On the one hand, they wouldn't have such an ethical quandary if they were paying on a loan for a $243,000 house that was now worth--all of a sudden, two years later--$540,000. That happened, too. But I didn't see anyone lining up at Countrywide, guilt-ridden to hand the bank a bunch of money because their asset was now worth 82% more than they paid for it 24 months ago, and all they did to "increase that value" was cook on the stove and crap in the toilet.
In that sense, it's just like any other investment.
Still, I can't easily argue with folks who say, "Hey, this is my family and our future here. I'm not going to pour bad money after questionable money into this house."
So while I'm long on opinions about all this, I'm regrettably short on answers of what to do.
It's a mess. It's a gut-wrenching mess. It's a seemingly hopeless mess.
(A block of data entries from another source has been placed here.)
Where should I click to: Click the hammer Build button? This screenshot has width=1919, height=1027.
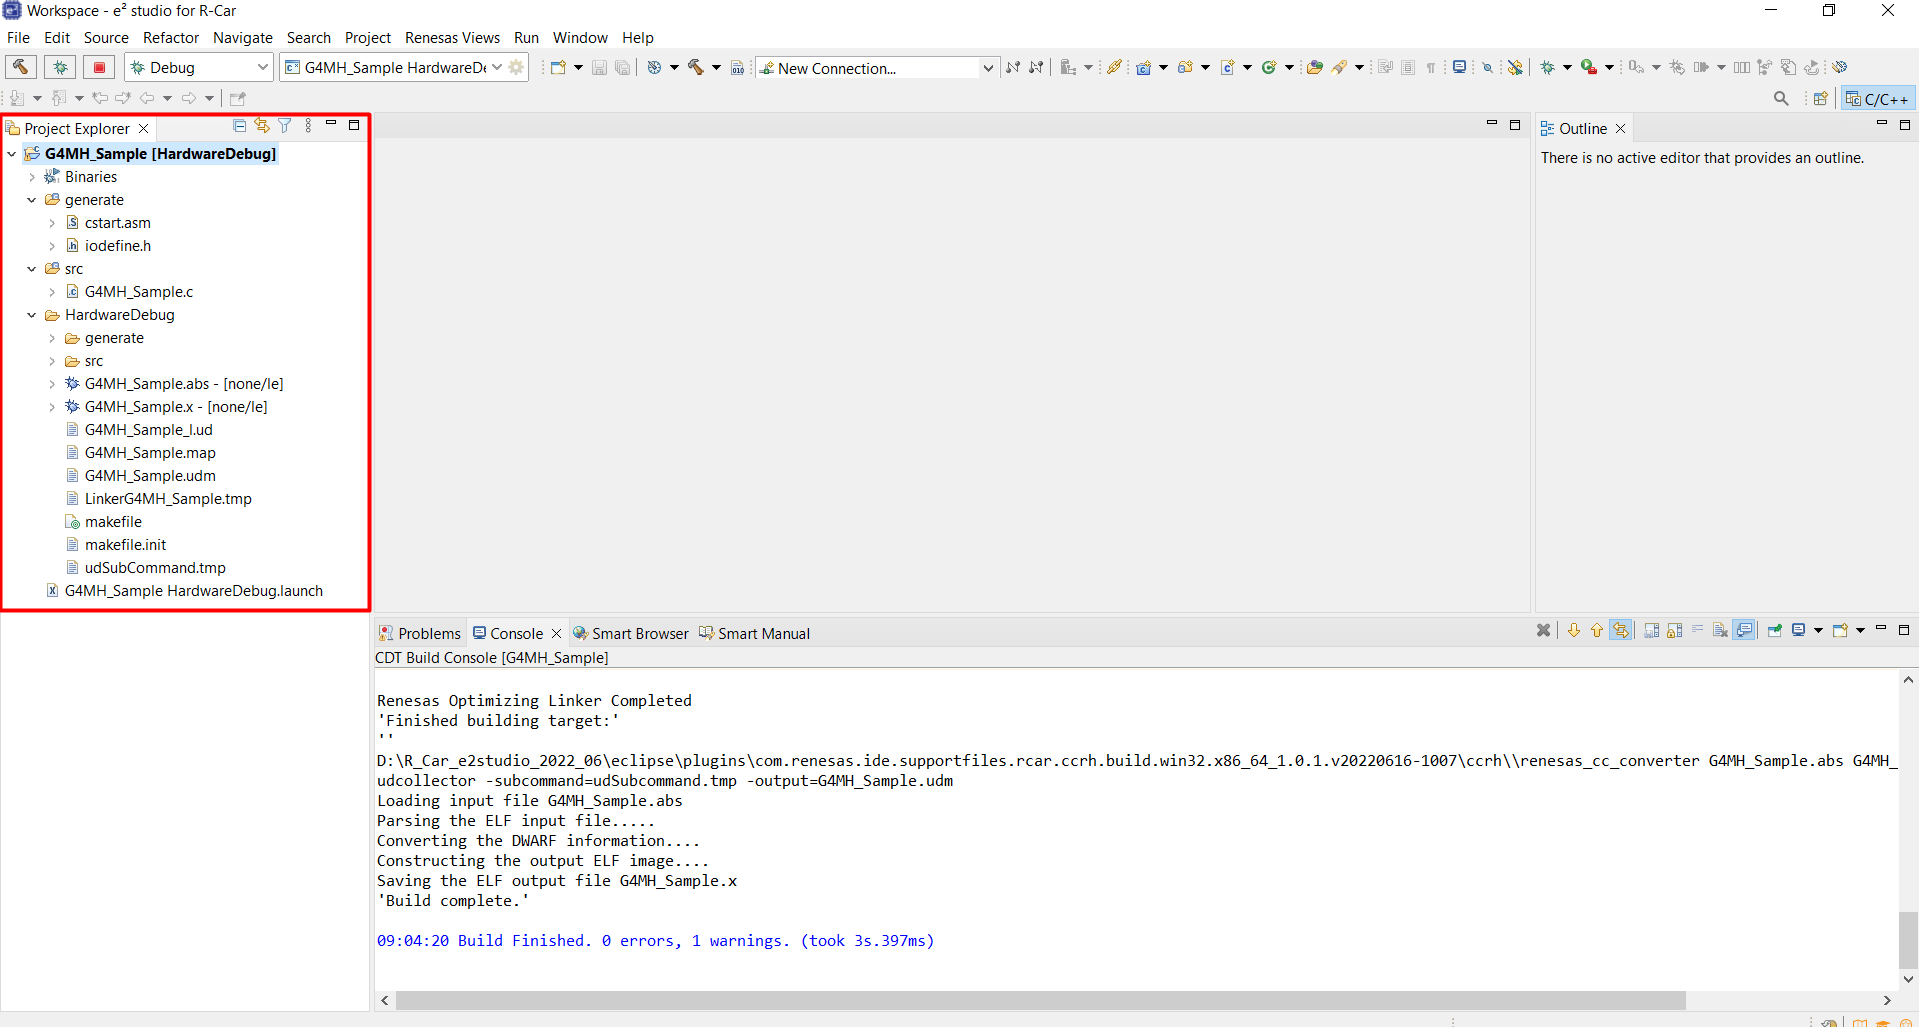click(21, 67)
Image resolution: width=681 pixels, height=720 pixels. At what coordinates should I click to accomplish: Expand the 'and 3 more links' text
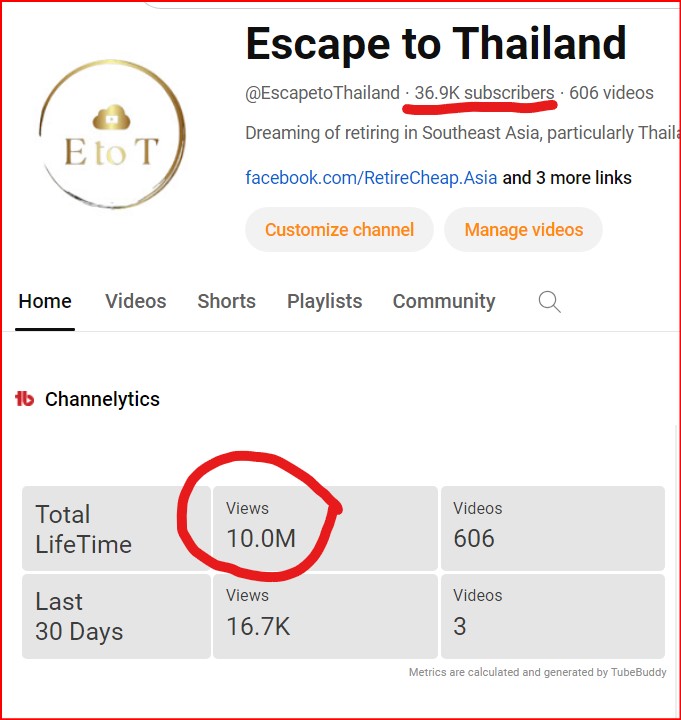coord(567,178)
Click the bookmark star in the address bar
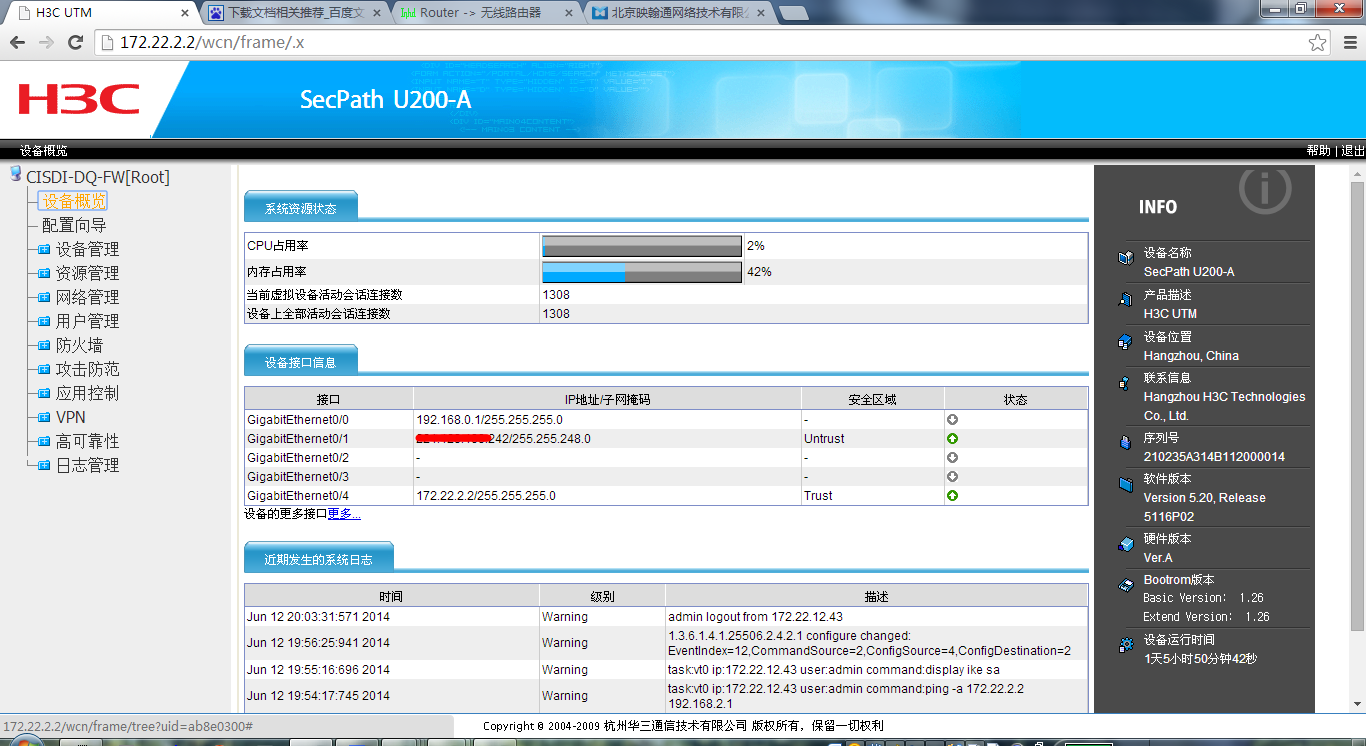 1318,43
Then again, my grandma was an immigrant widow at 30 with 4 kids during the Great Depression living in a redneck Oklahoma town where they still lynched blacks if they were out after dark (not the most cosmopolitan place for such a lady). Despite those hardships, Saleema Mahfood Adwan worked three jobs, clothed four kids and wouldn't take a penny of relief from anyone, neighbors, relatives or—of all things—the government. (see stage 2 above)
All her children rose up to honorable adulthood and she lived a rich, God-loving life of 96 years without a complaint. Hell, whatever life she carved out for herself here was better than what the Ottoman Turks would have ceded to her if she'd have stayed in Lebanon.
Okay, I've written 22 paragraphs (and 1,043 extra words) when that first paragraph would have answered your question. And besides that, I’ve veered into all sorts of unrelated minutiae which none of you asked for.
It's all opinion and observation by me. And in the end, I may be as crazy as a bag of rats.
But, the answer is yes, we’re a soiled market to say the least (which, I believe, was your original—and only—question).